Menurut Maya, apabila ditemukan ibu hamil yang reaktif atau positif Hepatitis B, maka akan dilakukan pemeriksaan lanjutan berupa tes HBeAg untuk mengetahui tingkat replikasi virus. Jika hasil pemeriksaan menunjukkan replikasi virus aktif, ibu hamil akan mendapatkan terapi antivirus sebagai langkah pencegahan penularan.
Selain itu, bayi yang dilahirkan wajib menerima imunisasi Hepatitis B dosis lahir (HB0) dan imunoglobulin Hepatitis B (HBIG) dalam waktu kurang dari 12 jam setelah kelahiran.
Ia menambahkan, kegiatan sosialisasi dan skrining bagi masyarakat umum maupun pelajar dilaksanakan sesuai ketersediaan reagen pemeriksaan. Apabila persediaan reagen mencukupi setelah kebutuhan program Triple Eliminasi dan pemeriksaan kelompok berisiko terpenuhi, maka layanan skrining akan diperluas kepada masyarakat umum.

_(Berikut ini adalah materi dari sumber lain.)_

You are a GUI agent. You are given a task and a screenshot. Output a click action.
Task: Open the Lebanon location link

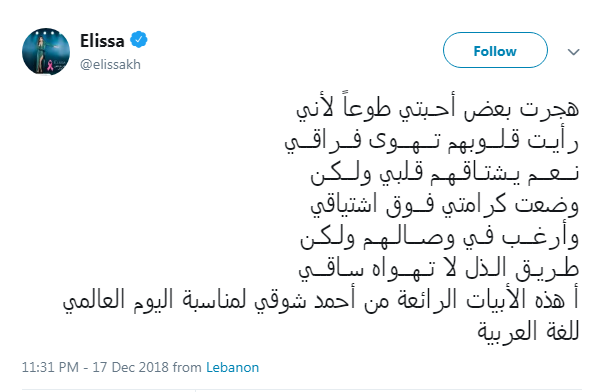pos(233,367)
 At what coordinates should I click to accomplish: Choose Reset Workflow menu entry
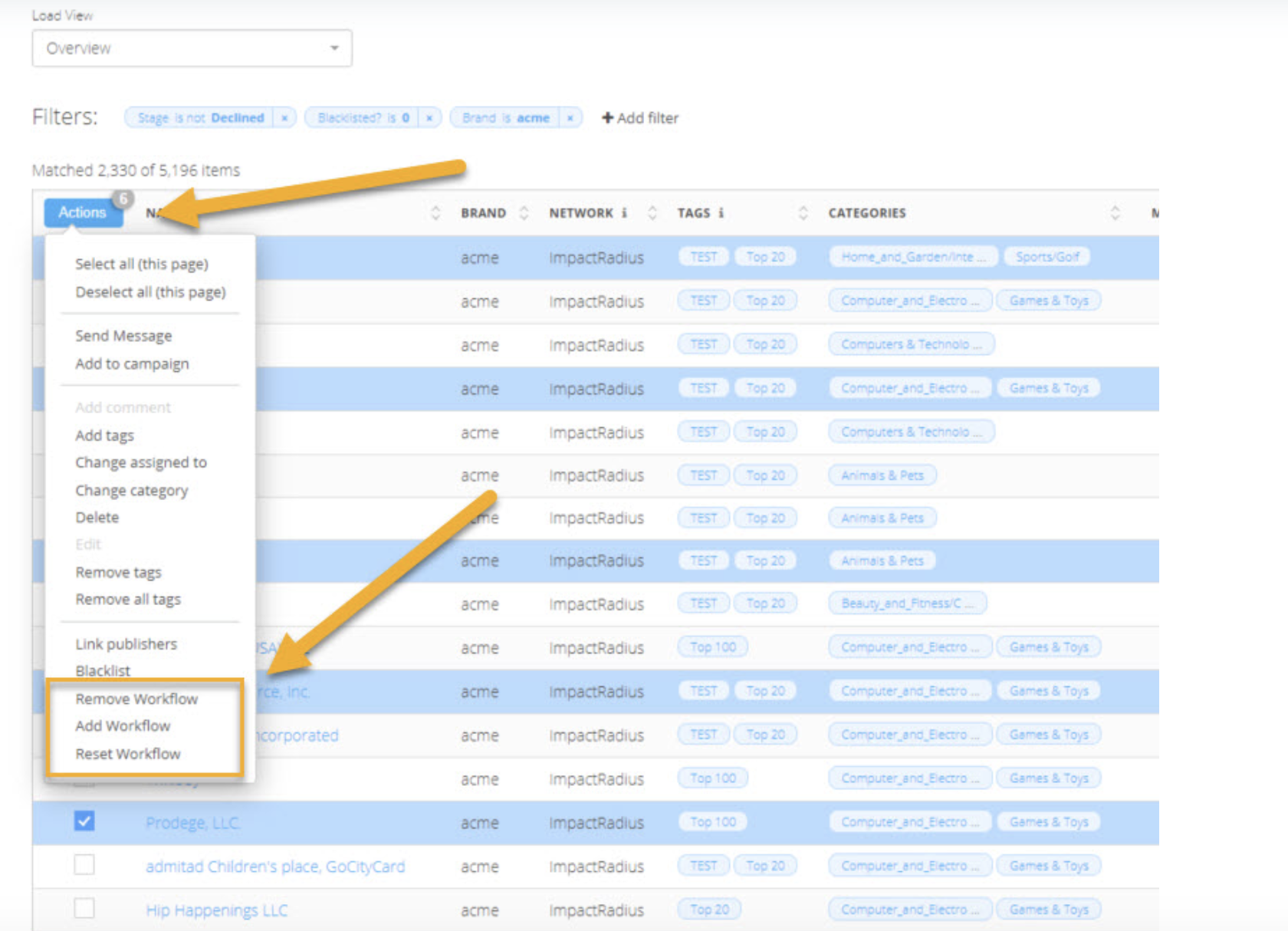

"Tujuan skrining pada masyarakat adalah memperluas temuan kasus sehingga masyarakat dapat mengetahui sejak dini keberadaan virus dalam tubuh dan segera melakukan langkah pencegahan melalui penerapan Perilaku Hidup Bersih dan Sehat (PHBS)," ujarnya.
Memasuki tahun 2025, Puskesmas Lao mengembangkan inovasi pelayanan untuk menjawab meningkatnya kebutuhan pemeriksaan Hepatitis B bagi pelamar kerja, khususnya yang akan bekerja pada dapur gizi dan memerlukan surat keterangan bebas Hepatitis B. Untuk memenuhi kebutuhan tersebut, Puskesmas Lao menjalin kerja sama dengan Laboratorium Perintis Ruteng dalam pelayanan pemeriksaan HBsAg guna mendeteksi infeksi virus Hepatitis B.

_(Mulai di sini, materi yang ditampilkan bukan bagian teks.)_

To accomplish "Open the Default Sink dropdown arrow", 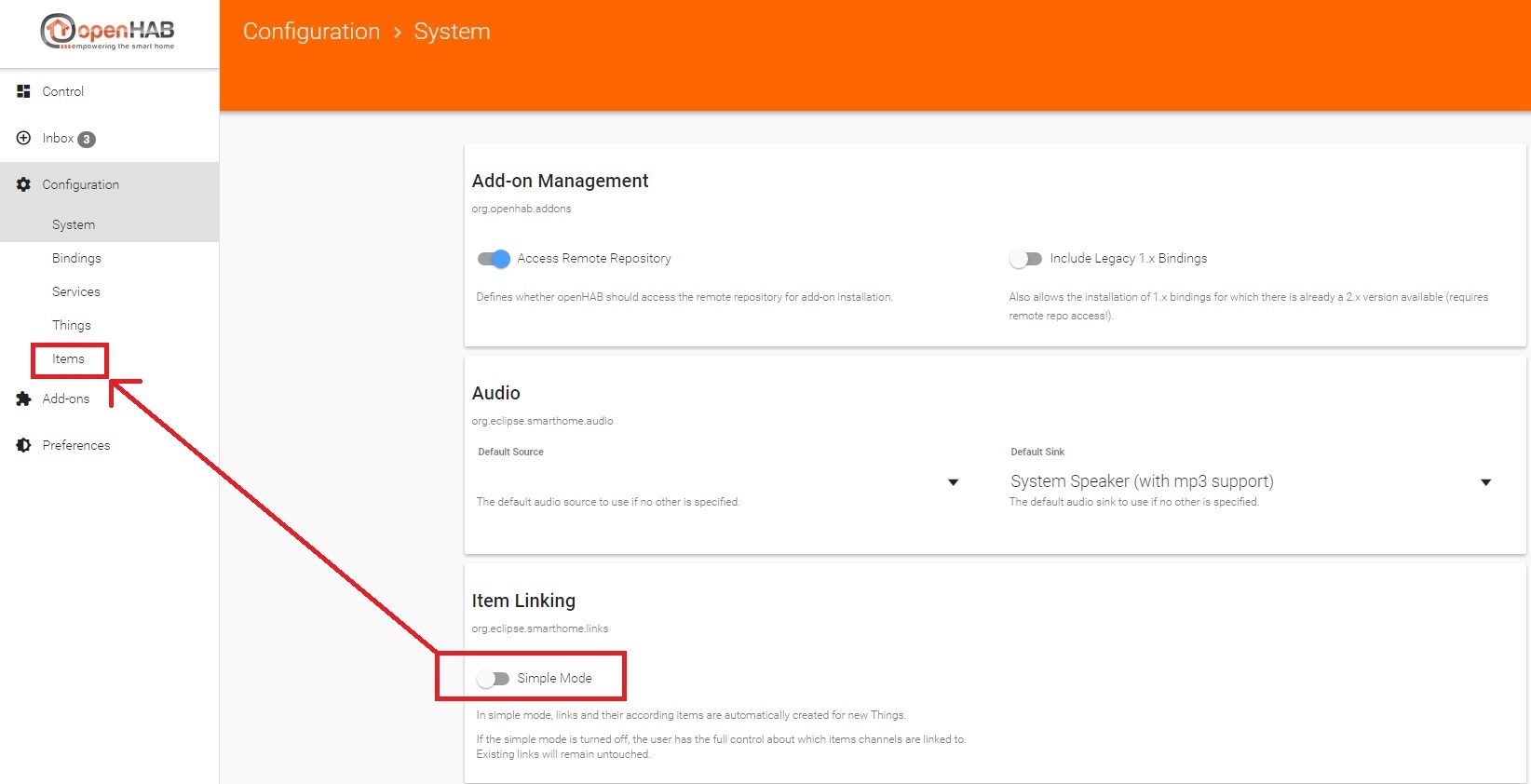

Kerja sama ini dilakukan karena ketersediaan reagen di Puskesmas Lao masih diprioritaskan untuk mendukung program Triple Eliminasi.
Dalam skema kerja sama tersebut, Laboratorium Perintis Ruteng melakukan pemeriksaan sesuai tarif yang berlaku, sementara Puskesmas Lao menerbitkan Surat Keterangan Kesehatan (SKK) sesuai ketentuan Peraturan Daerah yang berlaku.

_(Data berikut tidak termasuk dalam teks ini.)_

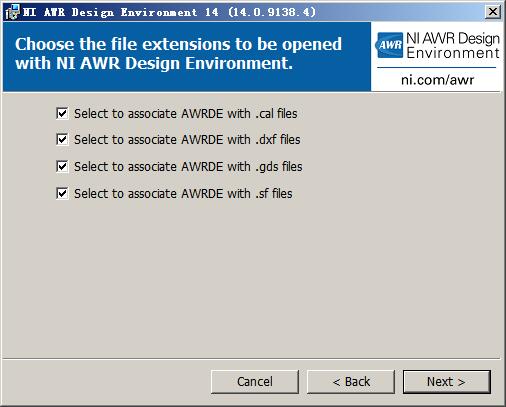Open the ni.com/awr link

click(437, 80)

Maya menegaskan, apabila hasil pemeriksaan menunjukkan seseorang reaktif Hepatitis B, maka Surat Keterangan Kesehatan tidak dapat diterbitkan.
Kerja sama dengan Laboratorium Perintis Ruteng juga berdampak pada meningkatnya temuan kasus di masyarakat. "Jika hingga tahun 2024 tercatat sebanyak 76 kasus Hepatitis B, maka melalui kolaborasi tersebut jumlah kasus yang berhasil ditemukan meningkat menjadi 113 kasus," ungkapnya.
Selain meningkatkan temuan kasus, Puskesmas Lao juga terus memperkuat upaya pencegahan penularan Hepatitis B dari ibu ke bayi. Salah satunya dengan melakukan pemeriksaan HBeAg pada ibu hamil yang terkonfirmasi positif Hepatitis B saat usia kehamilan memasuki 27 minggu, serta memberikan edukasi kepada ibu agar bayi yang dilahirkan segera memperoleh imunisasi HB0 dan HBIG dalam waktu kurang dari 12 jam setelah kelahiran.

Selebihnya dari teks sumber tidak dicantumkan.